I remembered a report from magnum research on this I attached bellow, I realize they are a Sig competitor but Magnum research makes very good weapons and I doubt they would have released the report if it was inaccurate and Sig could sue them at any moment.
https://s3.documentcloud.org/documents/23759277/tertin-slatowski-report.pdf
The information is under section D. He doesn’t specifically address the reset itself but states once the trigger travels the initial fraction of a inch without firing the internal safeties are disabled, and the weapon can fire in this state from being dropped or jostled.

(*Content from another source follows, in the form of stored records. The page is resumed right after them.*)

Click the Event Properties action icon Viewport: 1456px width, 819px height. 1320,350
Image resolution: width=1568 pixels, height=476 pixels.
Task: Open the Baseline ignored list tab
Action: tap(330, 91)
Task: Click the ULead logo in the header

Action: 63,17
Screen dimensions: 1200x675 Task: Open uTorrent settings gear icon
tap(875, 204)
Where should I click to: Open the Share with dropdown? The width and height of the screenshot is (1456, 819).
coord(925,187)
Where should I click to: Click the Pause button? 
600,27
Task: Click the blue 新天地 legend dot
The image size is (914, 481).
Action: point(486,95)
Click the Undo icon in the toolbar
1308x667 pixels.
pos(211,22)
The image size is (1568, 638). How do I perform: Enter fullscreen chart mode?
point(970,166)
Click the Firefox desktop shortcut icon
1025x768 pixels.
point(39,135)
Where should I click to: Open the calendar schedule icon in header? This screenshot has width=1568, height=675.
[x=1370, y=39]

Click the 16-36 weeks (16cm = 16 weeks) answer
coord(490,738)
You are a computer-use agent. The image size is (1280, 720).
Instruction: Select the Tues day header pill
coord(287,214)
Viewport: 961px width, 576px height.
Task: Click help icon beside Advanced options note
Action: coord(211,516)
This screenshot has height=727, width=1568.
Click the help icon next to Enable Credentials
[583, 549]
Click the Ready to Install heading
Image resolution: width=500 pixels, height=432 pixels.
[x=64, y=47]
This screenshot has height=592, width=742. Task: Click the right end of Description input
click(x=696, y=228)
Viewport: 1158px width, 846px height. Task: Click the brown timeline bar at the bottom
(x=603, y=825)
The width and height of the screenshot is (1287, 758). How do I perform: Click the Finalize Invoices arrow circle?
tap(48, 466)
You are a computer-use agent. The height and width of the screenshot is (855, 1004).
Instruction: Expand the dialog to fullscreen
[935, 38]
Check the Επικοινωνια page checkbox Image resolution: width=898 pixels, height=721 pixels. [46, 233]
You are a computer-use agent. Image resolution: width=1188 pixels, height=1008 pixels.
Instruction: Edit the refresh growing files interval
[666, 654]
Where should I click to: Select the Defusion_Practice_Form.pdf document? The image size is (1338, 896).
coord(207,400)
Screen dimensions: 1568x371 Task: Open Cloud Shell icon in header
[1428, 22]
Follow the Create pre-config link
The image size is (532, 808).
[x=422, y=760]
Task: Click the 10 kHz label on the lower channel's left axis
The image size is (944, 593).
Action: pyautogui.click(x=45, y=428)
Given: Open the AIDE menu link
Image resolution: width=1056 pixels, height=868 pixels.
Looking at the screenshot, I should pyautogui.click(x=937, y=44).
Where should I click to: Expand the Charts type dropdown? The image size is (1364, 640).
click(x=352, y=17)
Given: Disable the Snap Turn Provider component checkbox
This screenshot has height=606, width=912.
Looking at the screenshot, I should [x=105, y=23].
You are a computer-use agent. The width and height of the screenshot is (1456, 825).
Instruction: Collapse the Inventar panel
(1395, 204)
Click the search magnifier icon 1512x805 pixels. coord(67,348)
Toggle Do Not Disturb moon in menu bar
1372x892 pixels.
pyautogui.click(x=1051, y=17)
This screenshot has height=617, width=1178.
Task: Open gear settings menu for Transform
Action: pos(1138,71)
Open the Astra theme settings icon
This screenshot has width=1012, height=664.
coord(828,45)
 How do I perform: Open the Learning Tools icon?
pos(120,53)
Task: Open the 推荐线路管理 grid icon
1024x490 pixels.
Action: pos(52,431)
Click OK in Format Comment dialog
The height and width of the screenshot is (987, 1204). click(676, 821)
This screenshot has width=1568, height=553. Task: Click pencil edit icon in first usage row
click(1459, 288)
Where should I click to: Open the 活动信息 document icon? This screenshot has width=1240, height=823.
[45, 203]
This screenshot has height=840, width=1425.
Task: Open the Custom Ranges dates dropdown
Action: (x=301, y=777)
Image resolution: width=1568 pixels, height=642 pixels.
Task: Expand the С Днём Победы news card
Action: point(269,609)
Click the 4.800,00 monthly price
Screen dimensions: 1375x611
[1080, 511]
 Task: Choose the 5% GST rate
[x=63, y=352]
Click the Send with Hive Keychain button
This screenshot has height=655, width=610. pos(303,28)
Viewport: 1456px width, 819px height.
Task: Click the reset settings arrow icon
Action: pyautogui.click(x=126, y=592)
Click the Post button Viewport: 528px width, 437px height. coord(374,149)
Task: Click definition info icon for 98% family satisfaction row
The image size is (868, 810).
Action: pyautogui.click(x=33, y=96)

As it turns out in recent reports this is a problem the military is having as well. I k ow there were a large number of discharges when law enforcement went with Glocks back in the day but that was due to officers bad habits of having their finger on the trigger combined with the reduction of pull weight between a double action and a striker. I’ve never seen anything credible on a Glock going off in a holster, but I’ve seen a few videos now of p320 going off with an officer just getting out of the car. Sig keeps releasing explanations on the videos but honestly the more it happens Sig seems to be jumping through mental hoops trying to explain it. Some of the videos are obvious user error, and that woman that threw it in her purse was just unbelievably negligent, but there are now a number of videos that are very hard to dispute, and to keep saying it was improperly holstered just isn’t working anymore.